▶ _Tugas Singkat a_
Tuliskan kembali seluruh baris data di bawah ini tanpa mengubah satu kata pun.

▶ _Blok Teks_
Pada situasi berbeda, sejarah bertambah meriah saat Soekarno memuja Inggit Garnasih. Kedatangan ke Bandung mula-mula untuk studi dan politik. Detik-detik bergerak, asmara pun bergejolak. Soekarno menggandrungi Inggit Garnasih. Ia dijadikan perempuan idaman meski masih milik orang lain (Sanoesi). Soekarno tak ingin melanjutkan lakon bersama Oetari. Soekarno menanti untuk bisa menikahi Inggit Garnasih. Penantian berbarengan keberanian-keberanian membarakan ide-ide Indonesia.
Kini, kita mengenang peristiwa 100 tahun silam. Ingatan agar album sejarah Indonesia tetap mementingkan tema pernikahan. Soekarno dalam buku berjudul Bung Karno: Penjambung Lidah Rakjat (1966) mengungkapkan: “Inggit dan aku kawin ditahun 1923. Keluargaku tak pernah menjuarakan satu perkataan mentjela ketika aku berpindah dari isteriku jang masih gadis kepada isteri lain jang selusin tahun lebih tua daripadaku. Apakah mereka menekan perasannja karena perbuatanku ataupun merasa malu kepada Pak Tjokro, aku tak pernah mengetahuinja.” Soekarno bukan peragu. Ia menghendaki sejarah bergerak saat ia didampingi Inggit. Kita menduga Soekarno sadar itu “kehendak” besar dalam sejarah.
Soekarno berusia 20-an tahun. Ia ingin berjalan di dunia terang. Sosok sadar seribu masalah hidup tapi terus ingin memberi jawaban. Inggit diharapkan menjadi “sokongan” penting saat Soekarno menentukan arah sejarah. “Dia adalah ilhamku,” pujian Soekarno kepada Inggit. Kita maklum dengan keputusan dan argumentasi Soekarno. Ia fasih membahasakan kehendak. Ia tak mau sejarah melulu bersama buku. Soekarno masih memuji Inggit: “Dia memberikan kepadaku segala sesuatu jang tidak bisa diberikan oleh buku.” Soekarno rakus membaca buku-buku. Ia sadar kesaktian buku tapi menganggap perempuan (istri) memberi kesempurnaan melampaui kalimat-kalimat di kertas.

▶ _Catatan Data_
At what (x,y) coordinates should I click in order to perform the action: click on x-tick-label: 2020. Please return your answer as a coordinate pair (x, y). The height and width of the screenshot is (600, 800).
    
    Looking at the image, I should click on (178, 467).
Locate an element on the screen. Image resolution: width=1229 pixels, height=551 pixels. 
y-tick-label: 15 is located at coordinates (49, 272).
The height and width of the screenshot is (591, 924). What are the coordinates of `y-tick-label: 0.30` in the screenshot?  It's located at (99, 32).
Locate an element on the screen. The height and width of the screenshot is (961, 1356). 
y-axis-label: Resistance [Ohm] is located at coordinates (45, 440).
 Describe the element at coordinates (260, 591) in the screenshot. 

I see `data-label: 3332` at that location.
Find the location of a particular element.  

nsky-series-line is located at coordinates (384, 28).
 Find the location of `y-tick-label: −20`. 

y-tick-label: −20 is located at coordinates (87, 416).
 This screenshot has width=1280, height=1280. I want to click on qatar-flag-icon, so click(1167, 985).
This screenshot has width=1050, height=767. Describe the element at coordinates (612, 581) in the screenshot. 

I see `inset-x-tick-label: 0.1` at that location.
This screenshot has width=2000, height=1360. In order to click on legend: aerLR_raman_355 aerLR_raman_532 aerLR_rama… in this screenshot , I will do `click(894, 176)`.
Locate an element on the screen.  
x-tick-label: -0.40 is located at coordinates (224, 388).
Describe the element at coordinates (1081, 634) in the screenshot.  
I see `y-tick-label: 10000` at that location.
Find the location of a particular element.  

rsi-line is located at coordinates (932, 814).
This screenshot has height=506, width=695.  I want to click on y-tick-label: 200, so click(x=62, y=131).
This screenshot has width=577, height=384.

▶ _Tugas Singkat b_
Tolong salin dari teks tentang Soekarno dan Inggit di atas bagian yang dibuka dengan kata-kata yang memuat "Soekarno berusia 20-an" dan ditutup dengan "kalimat-kalimat di kertas.", persis huruf demi huruf.

▶ _Jawaban Tertulis a_
At what (x,y) coordinates should I click in order to perform the action: click on x-tick-label: 2020. Please return your answer as a coordinate pair (x, y). The height and width of the screenshot is (600, 800).
    
    Looking at the image, I should click on (178, 467).
Locate an element on the screen. Image resolution: width=1229 pixels, height=551 pixels. 
y-tick-label: 15 is located at coordinates (49, 272).
The height and width of the screenshot is (591, 924). What are the coordinates of `y-tick-label: 0.30` in the screenshot?  It's located at (99, 32).
Locate an element on the screen. The height and width of the screenshot is (961, 1356). 
y-axis-label: Resistance [Ohm] is located at coordinates (45, 440).
 Describe the element at coordinates (260, 591) in the screenshot. 

I see `data-label: 3332` at that location.
Find the location of a particular element.  

nsky-series-line is located at coordinates (384, 28).
 Find the location of `y-tick-label: −20`. 

y-tick-label: −20 is located at coordinates (87, 416).
 This screenshot has width=1280, height=1280. I want to click on qatar-flag-icon, so click(1167, 985).
This screenshot has width=1050, height=767. Describe the element at coordinates (612, 581) in the screenshot. 

I see `inset-x-tick-label: 0.1` at that location.
This screenshot has width=2000, height=1360. In order to click on legend: aerLR_raman_355 aerLR_raman_532 aerLR_rama… in this screenshot , I will do `click(894, 176)`.
Locate an element on the screen.  
x-tick-label: -0.40 is located at coordinates (224, 388).
Describe the element at coordinates (1081, 634) in the screenshot.  
I see `y-tick-label: 10000` at that location.
Find the location of a particular element.  

rsi-line is located at coordinates (932, 814).
This screenshot has height=506, width=695.  I want to click on y-tick-label: 200, so click(x=62, y=131).
This screenshot has width=577, height=384.

▶ _Jawaban Tertulis b_
Soekarno berusia 20-an tahun. Ia ingin berjalan di dunia terang. Sosok sadar seribu masalah hidup tapi terus ingin memberi jawaban. Inggit diharapkan menjadi “sokongan” penting saat Soekarno menentukan arah sejarah. “Dia adalah ilhamku,” pujian Soekarno kepada Inggit. Kita maklum dengan keputusan dan argumentasi Soekarno. Ia fasih membahasakan kehendak. Ia tak mau sejarah melulu bersama buku. Soekarno masih memuji Inggit: “Dia memberikan kepadaku segala sesuatu jang tidak bisa diberikan oleh buku.” Soekarno rakus membaca buku-buku. Ia sadar kesaktian buku tapi menganggap perempuan (istri) memberi kesempurnaan melampaui kalimat-kalimat di kertas.